(INPUT FOR THIS TASK)

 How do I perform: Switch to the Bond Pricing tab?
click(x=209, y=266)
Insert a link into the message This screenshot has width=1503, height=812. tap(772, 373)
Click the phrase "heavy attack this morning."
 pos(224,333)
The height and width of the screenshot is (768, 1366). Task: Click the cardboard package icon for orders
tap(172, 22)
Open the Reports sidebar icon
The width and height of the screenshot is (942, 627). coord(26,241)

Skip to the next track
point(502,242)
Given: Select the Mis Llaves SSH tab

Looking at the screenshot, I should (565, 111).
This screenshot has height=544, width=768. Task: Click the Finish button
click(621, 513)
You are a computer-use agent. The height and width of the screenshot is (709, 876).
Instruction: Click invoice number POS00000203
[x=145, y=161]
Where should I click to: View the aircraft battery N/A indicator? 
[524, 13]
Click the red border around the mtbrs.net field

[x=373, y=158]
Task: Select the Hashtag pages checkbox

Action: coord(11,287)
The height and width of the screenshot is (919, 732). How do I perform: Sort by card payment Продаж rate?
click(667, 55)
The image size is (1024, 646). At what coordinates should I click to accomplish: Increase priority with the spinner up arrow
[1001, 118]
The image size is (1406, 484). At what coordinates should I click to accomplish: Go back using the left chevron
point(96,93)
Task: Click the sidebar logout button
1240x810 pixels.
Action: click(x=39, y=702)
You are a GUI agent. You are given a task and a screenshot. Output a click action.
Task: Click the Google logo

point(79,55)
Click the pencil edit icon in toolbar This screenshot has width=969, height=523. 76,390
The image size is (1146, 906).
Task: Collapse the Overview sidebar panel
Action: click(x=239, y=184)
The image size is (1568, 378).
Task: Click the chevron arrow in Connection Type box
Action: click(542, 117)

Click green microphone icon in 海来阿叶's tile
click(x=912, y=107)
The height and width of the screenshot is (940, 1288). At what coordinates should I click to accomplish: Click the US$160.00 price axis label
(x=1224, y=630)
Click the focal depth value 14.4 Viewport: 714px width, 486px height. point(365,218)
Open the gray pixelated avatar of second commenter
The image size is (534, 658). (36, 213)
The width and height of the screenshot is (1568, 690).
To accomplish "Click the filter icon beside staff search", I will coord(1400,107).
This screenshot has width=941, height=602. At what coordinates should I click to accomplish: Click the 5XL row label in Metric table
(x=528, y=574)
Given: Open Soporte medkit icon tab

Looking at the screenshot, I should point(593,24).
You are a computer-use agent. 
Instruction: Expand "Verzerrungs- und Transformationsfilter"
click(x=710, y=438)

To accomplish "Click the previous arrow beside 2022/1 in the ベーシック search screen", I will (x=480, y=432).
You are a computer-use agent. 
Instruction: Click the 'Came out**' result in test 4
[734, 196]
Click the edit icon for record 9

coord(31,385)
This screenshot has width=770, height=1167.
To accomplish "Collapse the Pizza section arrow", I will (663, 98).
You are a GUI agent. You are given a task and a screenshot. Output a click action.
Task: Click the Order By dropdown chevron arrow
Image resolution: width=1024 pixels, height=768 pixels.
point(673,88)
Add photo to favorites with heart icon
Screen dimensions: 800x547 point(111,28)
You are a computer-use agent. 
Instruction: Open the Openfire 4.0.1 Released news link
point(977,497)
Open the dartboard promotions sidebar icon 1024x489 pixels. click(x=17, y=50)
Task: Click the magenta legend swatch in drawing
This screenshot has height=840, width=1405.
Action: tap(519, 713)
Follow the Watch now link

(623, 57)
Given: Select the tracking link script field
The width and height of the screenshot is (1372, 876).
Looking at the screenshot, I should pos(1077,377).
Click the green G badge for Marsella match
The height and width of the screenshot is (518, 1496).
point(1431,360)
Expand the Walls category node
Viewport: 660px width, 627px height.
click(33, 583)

(End INPUT FOR THIS TASK)

EXERCISE DIRECTIONS: With no other words, report how many lines in the entries hold the string "beside".

RESPONSE: 2